PROBLEM REQUIREMENTS: The records below hold a stretch from the line with "domain (186, 609)" through the line with "immagine (549, 609)"; return exactly those lines, ends included, and nothing more.

EXERCISE INPUT section start

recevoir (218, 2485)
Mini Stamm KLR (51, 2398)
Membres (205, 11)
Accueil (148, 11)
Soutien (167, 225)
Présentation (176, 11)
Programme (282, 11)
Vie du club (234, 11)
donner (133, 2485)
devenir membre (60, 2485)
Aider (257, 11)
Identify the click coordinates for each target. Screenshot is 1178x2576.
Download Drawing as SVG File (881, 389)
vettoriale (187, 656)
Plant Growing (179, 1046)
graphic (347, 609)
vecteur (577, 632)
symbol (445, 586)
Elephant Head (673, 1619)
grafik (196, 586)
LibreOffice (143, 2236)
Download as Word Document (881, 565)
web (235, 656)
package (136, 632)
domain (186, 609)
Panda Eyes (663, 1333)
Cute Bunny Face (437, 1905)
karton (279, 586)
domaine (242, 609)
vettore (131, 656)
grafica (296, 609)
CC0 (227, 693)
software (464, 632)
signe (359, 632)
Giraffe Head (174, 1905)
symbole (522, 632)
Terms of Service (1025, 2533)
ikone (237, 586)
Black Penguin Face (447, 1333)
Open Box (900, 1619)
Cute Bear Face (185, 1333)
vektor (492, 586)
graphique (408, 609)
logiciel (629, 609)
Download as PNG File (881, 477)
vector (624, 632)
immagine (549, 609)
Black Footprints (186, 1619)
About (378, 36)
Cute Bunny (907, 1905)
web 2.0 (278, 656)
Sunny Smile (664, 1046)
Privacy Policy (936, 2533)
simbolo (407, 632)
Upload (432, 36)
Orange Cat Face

EXERCISE INPUT section end

RESPONSE BOX:
domain (186, 609)
Panda Eyes (663, 1333)
Cute Bunny Face (437, 1905)
karton (279, 586)
domaine (242, 609)
vettore (131, 656)
grafica (296, 609)
CC0 (227, 693)
software (464, 632)
signe (359, 632)
Giraffe Head (174, 1905)
symbole (522, 632)
Terms of Service (1025, 2533)
ikone (237, 586)
Black Penguin Face (447, 1333)
Open Box (900, 1619)
Cute Bear Face (185, 1333)
vektor (492, 586)
graphique (408, 609)
logiciel (629, 609)
Download as PNG File (881, 477)
vector (624, 632)
immagine (549, 609)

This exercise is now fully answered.